Parts of the exercise:
**A.** In the hockey game report, write out everything from "Oilers fought, scored" down to "aren’t the same.", changing "Flames" to "Canucks".
**B.** According to the hockey game report, where did Darryl Sutter watch the game?

Given text:
■ ■ ■

Oilers fought, scored their way out of slump in comeback win vs. Flames

The Oilers snapped a three-game skid after Connor McDavid scored in the third period to get a 3-2 win over the Flames.

EDMONTON — These are the wins that separate.

The games where you don’t score first. Where your lines at the start of the game and your lines at the end of the game aren’t the same.

Where the team that just got its coach fired is doing everything in the opening period — hitting, hustling, sacrificing — that it never did for the old coach, and you just have to survive the push and deal with a 1-0 deficit.

Goaltender Mike Smith let us inside the program a little bit in his post-game comments on Saturday, after a healthy, hard-won 3-2 regulation win over the Calgary Flames. It was the tourniquet that stopped the bleeding of a three-game slaughter at the hands of the Toronto Maple Leafs, the kind of medicine that helps get the patient off the table.

“Something that’s been talked about in our locker room the last few days is, how do we win games when it’s not easy?” began Smith. “How do you win games when things don’t go as planned? You get down, or there is some adversity. That’s something we’ve been talking about, and trying to learn from.”

The team with the new coach — even though Darryl Sutter was at home in Viking watching the game on TV due to COVID-19 protocols — always wins this game. And sure enough, the Flames out-hit and outplayed Edmonton in the first period, frustrating Leon Draisaitl into two retaliatory penalties and scoring on the power play provided by Kailer Yamamoto’s slew foot.

■ ■ ■

Given information:
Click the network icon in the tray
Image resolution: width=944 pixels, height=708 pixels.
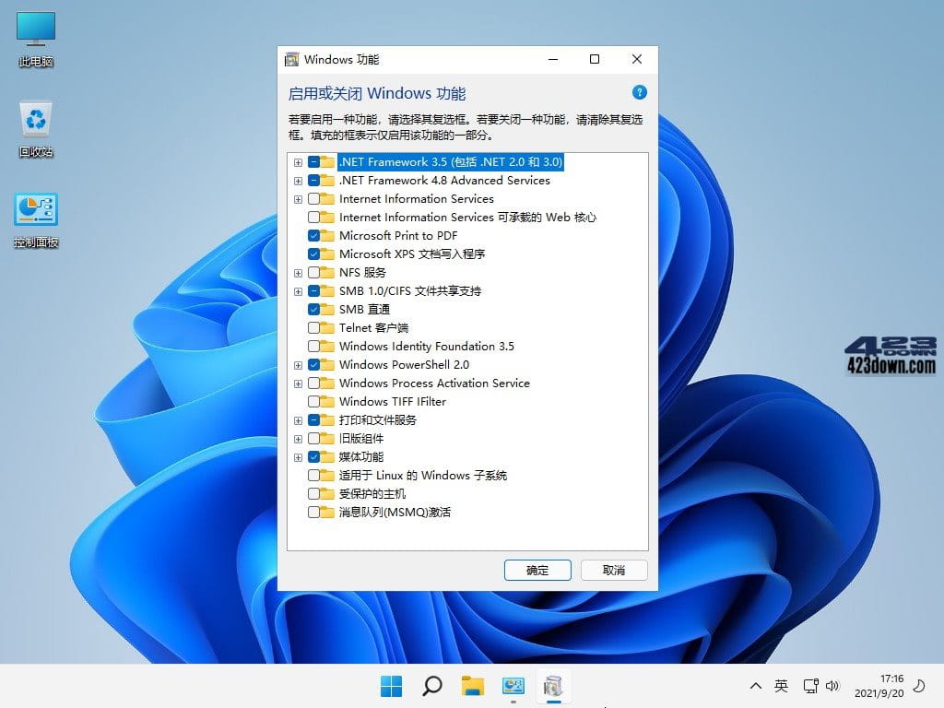(811, 686)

■ ■ ■

List of solutions:
**A.**
Oilers fought, scored their way out of slump in comeback win vs. Canucks

The Oilers snapped a three-game skid after Connor McDavid scored in the third period to get a 3-2 win over the Canucks.

EDMONTON — These are the wins that separate.

The games where you don’t score first. Where your lines at the start of the game and your lines at the end of the game aren’t the same.

**B.** At home in Viking, on TV, due to COVID-19 protocols.